UBC nursing is permanently adding 30 seats to its program after the province announced increased funding for nursing programs province-wide.

There are a total of 602 seats added across the province for nursing, which currently has approximately 2000 nursing seats, according to the province's press release. There is a total of $96 million in provincial funding allocated to healthcare education and workforce capacity capacity for the workforce over the next three years.

The province said that new seats will help healthcare assistants to train as licensed practical nurses (LPN) and assist LPNs that want to transition to registered nurses (RN).

The expansion will result in a thirty per cent increase in undergraduate nursing spots in BC. Last year, with initial funding from the province, UBC’s program added eight seats. It will increase admissions by adding another 22 this year.

Dr. Elizabeth Saewyc, director of the school of nursing at UBC, said the expansion of nursing seats will help address problems with healthcare in the province.

Saewyc said there’s a “worldwide shortage of nurses and some of that has to do with even before the pandemic.”

Factors contributing to the shortage are extensive: longer-living populations, unsafe working environments, early retirements, people leaving the profession and failures to implement regulated patient-to-staff ratios.

“There's no point in educating, you know, fabulous nurses, only to have them leave the profession way too soon because the work environment is impossible,” Saewyc said.

Dr. Farinaz Havaei is an RN and assistant professor at UBC that specializes in occupational health and safety, as well as quality and safety of patient delivery.

While she thinks “this expansion is going to help,” she agreed with Saewyc’s analysis and said shortages have been going on for a decade.

Havaei cited a study in 2012 that showed “we’re going to be about 60,000 full-time nurses short in Canada by 2022. That study did not really consider the impact of the pandemic.”

She said that adequate staffing is often a factor in addressing the working environments of nurses. However, “nursing leadership, organizational culture, having clear roles and responsibilities for team members” are other considerations.

While increasing the number of nurses is an integral part of improving healthcare in the province, nurse placements are also scarce.

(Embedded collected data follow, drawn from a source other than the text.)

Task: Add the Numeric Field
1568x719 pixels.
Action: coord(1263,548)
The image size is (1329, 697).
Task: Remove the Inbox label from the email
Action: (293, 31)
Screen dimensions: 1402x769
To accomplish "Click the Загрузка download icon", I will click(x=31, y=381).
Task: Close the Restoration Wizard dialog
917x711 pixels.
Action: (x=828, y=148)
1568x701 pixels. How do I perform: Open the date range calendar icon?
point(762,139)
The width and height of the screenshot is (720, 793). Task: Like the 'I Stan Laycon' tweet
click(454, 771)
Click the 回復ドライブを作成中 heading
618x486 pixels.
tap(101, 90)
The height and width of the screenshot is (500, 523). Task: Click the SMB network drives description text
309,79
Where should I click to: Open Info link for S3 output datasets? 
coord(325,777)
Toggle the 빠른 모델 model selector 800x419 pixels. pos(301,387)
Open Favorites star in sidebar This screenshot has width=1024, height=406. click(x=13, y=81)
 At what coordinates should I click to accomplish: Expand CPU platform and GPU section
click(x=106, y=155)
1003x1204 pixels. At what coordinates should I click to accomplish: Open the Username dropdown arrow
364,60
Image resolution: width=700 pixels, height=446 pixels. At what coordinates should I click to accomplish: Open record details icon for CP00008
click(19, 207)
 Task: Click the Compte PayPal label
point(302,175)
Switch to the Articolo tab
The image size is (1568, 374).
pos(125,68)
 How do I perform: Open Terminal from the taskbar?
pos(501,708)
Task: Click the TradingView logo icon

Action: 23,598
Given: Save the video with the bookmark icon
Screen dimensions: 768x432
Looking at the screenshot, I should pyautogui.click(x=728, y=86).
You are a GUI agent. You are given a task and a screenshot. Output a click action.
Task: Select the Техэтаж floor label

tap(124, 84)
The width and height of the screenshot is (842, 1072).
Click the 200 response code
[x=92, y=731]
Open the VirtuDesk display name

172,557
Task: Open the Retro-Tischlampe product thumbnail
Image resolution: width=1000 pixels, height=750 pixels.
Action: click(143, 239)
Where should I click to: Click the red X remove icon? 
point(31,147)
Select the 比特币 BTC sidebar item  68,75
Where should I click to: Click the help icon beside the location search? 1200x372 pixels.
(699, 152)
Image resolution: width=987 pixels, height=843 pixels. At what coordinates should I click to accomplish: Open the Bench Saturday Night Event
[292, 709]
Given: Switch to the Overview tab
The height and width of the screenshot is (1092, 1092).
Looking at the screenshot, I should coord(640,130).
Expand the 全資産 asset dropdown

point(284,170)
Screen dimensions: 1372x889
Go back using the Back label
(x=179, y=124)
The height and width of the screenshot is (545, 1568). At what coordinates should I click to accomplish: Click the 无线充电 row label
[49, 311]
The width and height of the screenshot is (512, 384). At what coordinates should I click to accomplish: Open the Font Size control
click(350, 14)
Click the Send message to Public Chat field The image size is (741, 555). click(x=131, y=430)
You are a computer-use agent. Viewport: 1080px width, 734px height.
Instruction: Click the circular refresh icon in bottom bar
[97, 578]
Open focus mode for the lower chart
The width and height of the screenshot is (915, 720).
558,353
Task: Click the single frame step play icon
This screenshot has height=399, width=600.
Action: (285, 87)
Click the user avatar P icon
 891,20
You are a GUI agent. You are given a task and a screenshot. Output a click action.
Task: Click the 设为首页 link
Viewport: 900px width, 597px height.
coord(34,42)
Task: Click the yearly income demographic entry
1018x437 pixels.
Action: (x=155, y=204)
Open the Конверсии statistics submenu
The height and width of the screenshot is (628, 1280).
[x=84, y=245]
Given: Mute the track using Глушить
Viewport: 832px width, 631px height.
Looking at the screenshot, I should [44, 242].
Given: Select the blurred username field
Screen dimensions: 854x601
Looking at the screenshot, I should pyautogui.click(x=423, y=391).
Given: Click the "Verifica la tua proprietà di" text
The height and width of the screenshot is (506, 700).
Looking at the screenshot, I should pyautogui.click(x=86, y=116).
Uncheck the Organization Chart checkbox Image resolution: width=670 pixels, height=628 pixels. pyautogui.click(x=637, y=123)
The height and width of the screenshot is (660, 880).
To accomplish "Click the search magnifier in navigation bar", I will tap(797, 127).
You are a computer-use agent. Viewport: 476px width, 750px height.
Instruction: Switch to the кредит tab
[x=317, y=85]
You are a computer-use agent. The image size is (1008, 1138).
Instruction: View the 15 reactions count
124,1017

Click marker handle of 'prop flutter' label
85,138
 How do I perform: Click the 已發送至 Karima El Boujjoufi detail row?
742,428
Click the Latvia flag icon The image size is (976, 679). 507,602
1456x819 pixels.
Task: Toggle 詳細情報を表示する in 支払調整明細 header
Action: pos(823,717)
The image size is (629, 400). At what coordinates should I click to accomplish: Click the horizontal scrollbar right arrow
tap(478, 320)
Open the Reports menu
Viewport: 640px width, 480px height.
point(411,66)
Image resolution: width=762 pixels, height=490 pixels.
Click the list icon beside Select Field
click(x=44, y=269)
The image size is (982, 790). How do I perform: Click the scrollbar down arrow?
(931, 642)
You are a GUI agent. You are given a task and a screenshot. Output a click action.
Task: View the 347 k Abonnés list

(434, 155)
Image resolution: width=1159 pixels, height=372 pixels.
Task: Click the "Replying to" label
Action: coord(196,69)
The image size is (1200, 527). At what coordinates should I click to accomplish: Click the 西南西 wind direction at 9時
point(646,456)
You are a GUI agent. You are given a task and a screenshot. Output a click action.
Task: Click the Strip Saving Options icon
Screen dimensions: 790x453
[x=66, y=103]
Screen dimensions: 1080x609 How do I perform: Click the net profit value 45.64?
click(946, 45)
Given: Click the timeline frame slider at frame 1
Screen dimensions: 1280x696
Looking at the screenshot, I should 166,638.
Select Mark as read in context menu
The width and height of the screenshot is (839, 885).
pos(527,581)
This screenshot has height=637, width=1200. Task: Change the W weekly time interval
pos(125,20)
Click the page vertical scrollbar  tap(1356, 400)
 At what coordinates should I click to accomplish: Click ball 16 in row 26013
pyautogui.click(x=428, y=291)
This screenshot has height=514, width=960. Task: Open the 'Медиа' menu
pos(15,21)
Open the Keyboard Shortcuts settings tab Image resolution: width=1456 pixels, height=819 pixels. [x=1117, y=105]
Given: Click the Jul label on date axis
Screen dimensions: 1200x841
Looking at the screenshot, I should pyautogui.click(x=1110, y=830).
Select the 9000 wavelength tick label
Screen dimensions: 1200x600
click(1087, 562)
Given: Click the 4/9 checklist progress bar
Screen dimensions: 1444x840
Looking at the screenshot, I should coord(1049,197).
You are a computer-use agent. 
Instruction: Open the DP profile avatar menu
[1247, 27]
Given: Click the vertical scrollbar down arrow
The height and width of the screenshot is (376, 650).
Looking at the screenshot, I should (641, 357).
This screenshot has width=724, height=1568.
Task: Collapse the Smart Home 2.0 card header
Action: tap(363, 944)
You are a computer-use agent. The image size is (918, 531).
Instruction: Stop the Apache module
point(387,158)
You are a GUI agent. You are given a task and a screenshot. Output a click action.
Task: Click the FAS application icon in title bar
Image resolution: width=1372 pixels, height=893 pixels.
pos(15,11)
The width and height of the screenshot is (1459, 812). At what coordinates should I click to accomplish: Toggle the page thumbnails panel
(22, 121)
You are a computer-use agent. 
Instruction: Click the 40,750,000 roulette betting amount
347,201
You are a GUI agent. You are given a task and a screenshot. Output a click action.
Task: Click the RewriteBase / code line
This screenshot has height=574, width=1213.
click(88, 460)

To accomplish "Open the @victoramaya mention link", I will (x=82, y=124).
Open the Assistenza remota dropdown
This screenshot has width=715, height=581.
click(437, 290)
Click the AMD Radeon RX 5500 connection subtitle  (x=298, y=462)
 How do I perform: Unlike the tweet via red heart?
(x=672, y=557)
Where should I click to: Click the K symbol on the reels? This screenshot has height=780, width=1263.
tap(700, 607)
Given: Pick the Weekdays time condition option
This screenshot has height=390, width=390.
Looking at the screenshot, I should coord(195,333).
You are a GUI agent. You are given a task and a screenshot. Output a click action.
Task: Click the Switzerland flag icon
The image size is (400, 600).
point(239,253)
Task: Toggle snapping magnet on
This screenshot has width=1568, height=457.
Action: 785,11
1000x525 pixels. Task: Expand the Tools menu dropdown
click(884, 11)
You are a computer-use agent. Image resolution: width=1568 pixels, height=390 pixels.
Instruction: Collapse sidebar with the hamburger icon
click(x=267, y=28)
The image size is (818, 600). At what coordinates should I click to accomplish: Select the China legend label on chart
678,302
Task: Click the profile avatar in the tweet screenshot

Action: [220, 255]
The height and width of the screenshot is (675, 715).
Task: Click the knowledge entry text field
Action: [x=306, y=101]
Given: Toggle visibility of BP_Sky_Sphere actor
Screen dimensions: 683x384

“At the moment, the system is really stretched. And the idea of expanding about [30] per cent in terms of… the number of students in the system means we have to increase the number of clinical placements,” Saewyc said.

UBC Vancouver’s approach to this problem involves integrating simulations into the program, which provides experience to students earlier and increase preparation and skills before clinical placements begin.

The increase in undergraduate students also means there is more need for nurse educators. “We have an even deeper shortage of graduate prepared nurse educators throughout Canada,” Saewyc said.

She noted that while the province hasn’t explicitly identified expanding nurse educator programs, they are working on preparing more.

One way to improve the work environment is to change staffing ratios to be a regulated part of health care. According to Saewyc, current guidelines in BC for staff to patient ratios are “chronically not met.” By regulating ratios, Saewyc said, “you actually have happier staff and better quality care and the time for patients.”

Another factor she said that improves the workplace is access to mental health supports.

Havaei echoed this while highlighting the need to address workloads. Two 2020 studies she produced showed that ineffective workload management was one of the top predictors “of nurses’ mental health, and nurses ability to deliver quality and safe patient care.”

This article has been updated. A previous version incorrectly cited a 2020 study from Dr. Farinaz Havaei.